Rocco is as big a part as Leonore, sixteen numbers each, and requires nearly the same power and stamina for the bass. Kurt Moll is more than up to the part, singing with poer and authority when needed and using his famous pianissimo to balance the canon quartet. Unfortunately, his shouting of the dialogue is unsettling.

Lucia Popp was a last minute replacement for an ailing colleague (Edith Mathis or Helen Donath, I'm not sure which), which explains some tentativeness despite the fact that she had been singing the part for years. As I said, Boehm had become difficult to follow, but she is in excellent voice and grows more comfortable by the middle of the first act.

Donald McIntyre's worn voice does not make for the suavest of Don Pizarros on record, but he doesn't stint on character. He's the weak link in the cast.

Norbert Orth is more than adequate as Joaquino. Not an especially greatful role, but he has a few crucial lines here and there. No complaints, at least.

James King might be past his prime here, I had seen him Frau ohne Schatten a few months earlier and he sounded rather worn, but you would hardly know it from the sounds he makes. Even singing softly in the 2nd act finale, he cuts through the six other soloists and the chorus like a knife. On first hearing I thought his cut-offs too abrupt, but this seems more a matter of rythmic precision than shortness of breath. His virile tone and sheer power make "Gott, welch Dunkel hier!" thrilling, but htere is no lack of real pathos, either.
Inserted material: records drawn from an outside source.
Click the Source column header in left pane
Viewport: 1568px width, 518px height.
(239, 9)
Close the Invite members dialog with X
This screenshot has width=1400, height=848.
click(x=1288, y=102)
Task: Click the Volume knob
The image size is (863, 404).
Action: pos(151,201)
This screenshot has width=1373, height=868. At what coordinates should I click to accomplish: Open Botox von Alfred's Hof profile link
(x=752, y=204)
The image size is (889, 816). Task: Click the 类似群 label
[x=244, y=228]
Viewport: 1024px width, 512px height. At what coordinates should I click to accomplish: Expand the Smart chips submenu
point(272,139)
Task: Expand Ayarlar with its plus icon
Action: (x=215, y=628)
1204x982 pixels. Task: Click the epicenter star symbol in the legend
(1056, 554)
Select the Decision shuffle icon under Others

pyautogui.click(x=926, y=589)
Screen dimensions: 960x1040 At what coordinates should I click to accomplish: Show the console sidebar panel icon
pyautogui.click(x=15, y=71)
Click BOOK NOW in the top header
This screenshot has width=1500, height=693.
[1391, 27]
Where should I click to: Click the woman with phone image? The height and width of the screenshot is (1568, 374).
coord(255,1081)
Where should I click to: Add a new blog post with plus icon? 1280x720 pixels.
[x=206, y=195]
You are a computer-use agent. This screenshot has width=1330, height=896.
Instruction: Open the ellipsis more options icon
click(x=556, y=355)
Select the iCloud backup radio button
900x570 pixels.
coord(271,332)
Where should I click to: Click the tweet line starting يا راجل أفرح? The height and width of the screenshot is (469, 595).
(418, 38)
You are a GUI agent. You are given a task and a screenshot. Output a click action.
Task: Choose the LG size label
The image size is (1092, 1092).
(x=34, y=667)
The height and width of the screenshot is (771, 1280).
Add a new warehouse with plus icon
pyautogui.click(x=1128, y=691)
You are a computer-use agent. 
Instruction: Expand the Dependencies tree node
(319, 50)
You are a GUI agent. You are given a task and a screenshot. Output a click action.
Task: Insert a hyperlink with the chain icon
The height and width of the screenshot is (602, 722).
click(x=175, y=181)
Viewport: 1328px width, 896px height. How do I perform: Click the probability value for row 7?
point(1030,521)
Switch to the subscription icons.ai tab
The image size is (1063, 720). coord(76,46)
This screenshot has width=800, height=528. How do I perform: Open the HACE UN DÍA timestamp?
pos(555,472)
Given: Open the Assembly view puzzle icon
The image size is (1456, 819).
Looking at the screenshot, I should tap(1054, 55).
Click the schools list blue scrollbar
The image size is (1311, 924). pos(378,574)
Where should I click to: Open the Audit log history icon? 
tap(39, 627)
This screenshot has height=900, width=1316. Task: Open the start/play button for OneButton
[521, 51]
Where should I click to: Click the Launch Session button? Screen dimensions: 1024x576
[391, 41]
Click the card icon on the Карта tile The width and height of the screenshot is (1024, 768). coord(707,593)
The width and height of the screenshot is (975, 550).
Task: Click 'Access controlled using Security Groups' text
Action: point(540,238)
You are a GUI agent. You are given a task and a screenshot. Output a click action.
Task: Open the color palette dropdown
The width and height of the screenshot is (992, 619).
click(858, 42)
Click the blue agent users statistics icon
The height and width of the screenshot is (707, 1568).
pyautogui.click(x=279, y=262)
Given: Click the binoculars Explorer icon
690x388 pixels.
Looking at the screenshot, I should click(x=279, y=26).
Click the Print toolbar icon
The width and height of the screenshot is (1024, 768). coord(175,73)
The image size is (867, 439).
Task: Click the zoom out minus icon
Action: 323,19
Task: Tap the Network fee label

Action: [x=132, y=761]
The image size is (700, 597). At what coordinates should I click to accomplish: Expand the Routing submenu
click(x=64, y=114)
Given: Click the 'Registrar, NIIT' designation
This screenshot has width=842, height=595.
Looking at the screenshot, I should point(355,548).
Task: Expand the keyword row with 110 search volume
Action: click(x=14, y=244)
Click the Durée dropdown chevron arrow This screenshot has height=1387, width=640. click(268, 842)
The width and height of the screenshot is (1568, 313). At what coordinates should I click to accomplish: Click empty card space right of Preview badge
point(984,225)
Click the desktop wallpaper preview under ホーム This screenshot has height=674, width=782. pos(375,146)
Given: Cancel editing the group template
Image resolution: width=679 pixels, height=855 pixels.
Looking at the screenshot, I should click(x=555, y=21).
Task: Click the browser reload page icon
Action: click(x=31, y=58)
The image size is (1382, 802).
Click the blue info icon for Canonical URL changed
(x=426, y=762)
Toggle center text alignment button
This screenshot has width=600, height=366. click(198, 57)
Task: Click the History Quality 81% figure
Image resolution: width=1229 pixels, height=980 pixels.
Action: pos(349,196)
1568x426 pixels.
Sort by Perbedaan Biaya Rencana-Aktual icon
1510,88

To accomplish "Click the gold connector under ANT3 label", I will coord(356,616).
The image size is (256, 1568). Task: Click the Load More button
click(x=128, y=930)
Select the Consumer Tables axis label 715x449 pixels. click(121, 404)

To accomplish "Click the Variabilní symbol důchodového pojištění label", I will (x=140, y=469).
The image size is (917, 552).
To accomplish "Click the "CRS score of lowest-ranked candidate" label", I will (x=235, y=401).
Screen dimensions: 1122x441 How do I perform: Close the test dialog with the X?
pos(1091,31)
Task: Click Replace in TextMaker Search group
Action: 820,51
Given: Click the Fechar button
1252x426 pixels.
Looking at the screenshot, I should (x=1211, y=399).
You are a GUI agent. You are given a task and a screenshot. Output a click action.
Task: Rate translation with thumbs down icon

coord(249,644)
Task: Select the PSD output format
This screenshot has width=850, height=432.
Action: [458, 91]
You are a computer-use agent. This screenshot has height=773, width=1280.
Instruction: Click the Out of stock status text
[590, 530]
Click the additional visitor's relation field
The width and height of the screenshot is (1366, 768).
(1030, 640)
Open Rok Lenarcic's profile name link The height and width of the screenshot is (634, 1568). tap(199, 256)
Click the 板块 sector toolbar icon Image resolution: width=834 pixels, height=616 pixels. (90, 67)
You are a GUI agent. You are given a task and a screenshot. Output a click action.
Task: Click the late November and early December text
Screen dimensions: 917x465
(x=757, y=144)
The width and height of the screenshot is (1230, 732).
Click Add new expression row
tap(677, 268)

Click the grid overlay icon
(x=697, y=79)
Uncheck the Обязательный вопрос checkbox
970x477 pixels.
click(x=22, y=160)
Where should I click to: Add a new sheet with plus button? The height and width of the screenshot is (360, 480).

The problem of spoken dialog in a live context is thorny. You really can't edit it down. The engineers at Orpheo have at least place cues so that you can skip the spoken parts without missing any music. Perhaps in Beethoven's day singers intoned the dialog rather in the French manner. This today is a lost art, and not likely to be revived. Studio recordings geared to the english speaking market keep the dialog to a minimum; performances in Germany play to a native audience.

The real star of this performance, though is Karl Boehm. Whatever his physical limits may have been, this is a vibrant, vital performance born of eighty years' knowledge and experience. The customary 2nd act scene change cover of the 3rd Leonore Overture becomes a logic extension of the "Namenlose Freude" duet, building in tempo and intensity until the audience explodes into applause. This is not the indespensible Fidelio. That would have to be Klemperer's classic with Ludwig and Vickers. But here is its polar opposite. I find I can't live without either.
An historic performance but not one of the greatest
J. Chiu | Washington, DC | 12/17/2004
(3 out of 5 stars)

"I must second the prior reviewer's reaction and caution purchasers that, despite the solid conducting and singing, in general, the opera is weighted towards the Leonore. It is amazing that Behrens sang this and other hoch-dramatisch roles, as she basically has a lyric instrument which cannot convey the true power of Leonore. A secondary blemish on this recording is the inclusion of too much of the dialogue --- this is also over-acted (probably in a traditional, German opera house manner) to the point where it sounds like chickens squawking. It emphasizes the dichotomy between the Singspiel and the rest of the opera."